Os manifestantes querem "salvar" a "revolução" que depôs o ditador Omar al Bashir em 2019, após uma repressão que matou 200 pessoas.

"Não sairemos das ruas até que o governo civil seja reinstalado", declarou à AFP Hocham al Amin, um engenheiro de 32 anos.

"Atacar o exército"

Durante coletiva de imprensa, o general Abdel Fattah al Burhan, novo homem forte do Sudão, defendeu nesta terça o golpe um dia depois de ter destituído as autoridades de transição (o Conselho soberano) e detido ministros e autoridades civis.

Ele afirmou ter destituído as autoridades, que deviam conduzir o país para a transição porque "alguns atacavam o exército contra este componente essencial da transição".

O futuro político deste país pobre do leste da África é uma incógnita. Por enquanto, todos os voos com origem e destino no aeroporto de Cartum foram suspensos "até 30 de outubro", informou à AFP Ibrahim Adlan, diretor de aviação.

Para a troika de países (Estados Unidos, Grã-Bretanha e Noruega), que mediou conflitos sudaneses previamente, "as ações dos militares traíram a revolução e a transição".

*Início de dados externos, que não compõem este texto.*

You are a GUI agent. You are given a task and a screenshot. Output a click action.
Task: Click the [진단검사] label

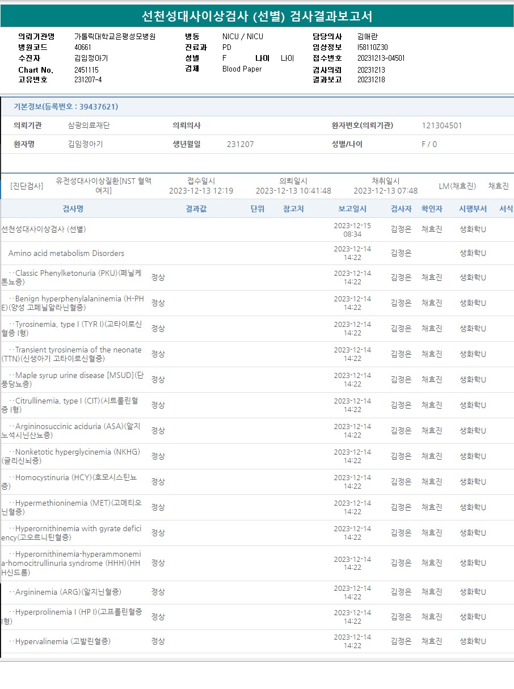click(x=27, y=186)
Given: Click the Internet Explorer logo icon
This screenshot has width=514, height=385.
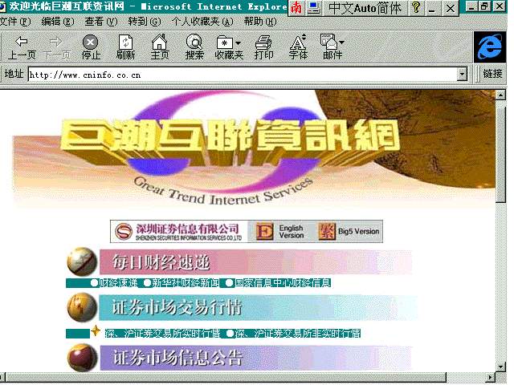Looking at the screenshot, I should [489, 47].
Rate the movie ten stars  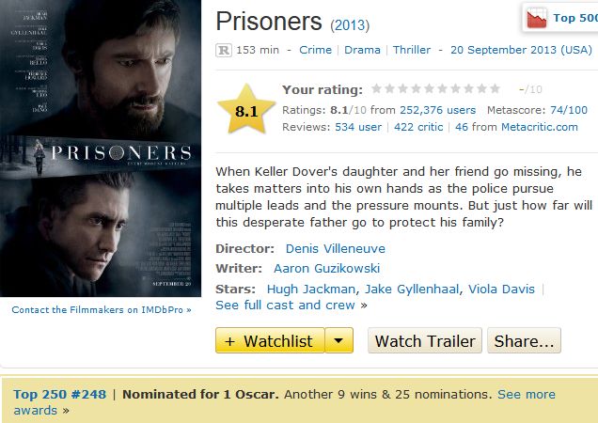(496, 89)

Para aumentar a pressão sobre os golpistas, os Estados Unidos anunciaram a suspensão de uma ajuda de 700 milhões de dólares, destinada à transição, que devia levar este país a suas primeiras eleições livres.

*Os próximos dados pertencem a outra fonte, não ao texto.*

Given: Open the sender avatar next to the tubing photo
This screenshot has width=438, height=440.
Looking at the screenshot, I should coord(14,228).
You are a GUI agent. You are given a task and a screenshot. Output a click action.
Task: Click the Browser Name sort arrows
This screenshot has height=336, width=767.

A União Europeia também ameaçou suspender o apoio financeiro "se a situação não se inverter imediatamente".

Processo frágil

Apenas Moscou evitou as críticas e atribuiu o golpe a "uma política equivocada" e à "ingerência estrangeira" neste país, onde russos, turcos, americanos e sauditas disputam a influência, atraídos por seus portos estratégicos no Mar Vermelho.

O processo de transição no país, motivo de orgulho para muitos sudaneses ante o desenlace decepcionante de outras revoltas pró-democracia no mundo árabe, claudicava há tempos.

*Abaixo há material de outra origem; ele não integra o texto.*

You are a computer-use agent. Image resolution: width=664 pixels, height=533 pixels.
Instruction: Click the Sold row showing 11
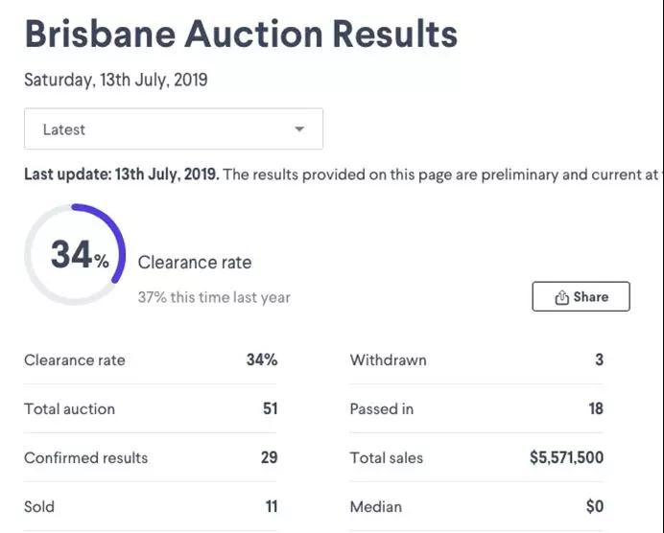(x=151, y=506)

Em abril de 2019, militares e civis acordaram expulsar Bashir do poder e formar o Conselho Soberano, composto equitativamente por membros dos dois grupos para organizar as primeiras eleições livres no fim de 2023.

O golpe freia a transição e expõe com toda clareza o racha crescente entre os que pediam um governo exclusivamente civil e os que reivindicam um Executivo de generais que tirariam o Sudão do marasmo político e econômico.

Segundo Jonas Horner, pesquisador do International Crisis Group, "é um momento existencial para os dois lados", em um país onde já houve uma tentativa de golpe há um mês. "Este tipo de intervenção [...] reintroduz a ditadura como opção", disse.

Michelle Bachelet, Alta Comissária da ONU para os Direitos Humanos, afirmou que houve um "desastre".

Diante das críticas, o general Burhan afirma que serão respeitados os acordos internacionais assinados pelo Sudão, um dos quatro países árabes que normalizaram recentemente suas relações com Israel.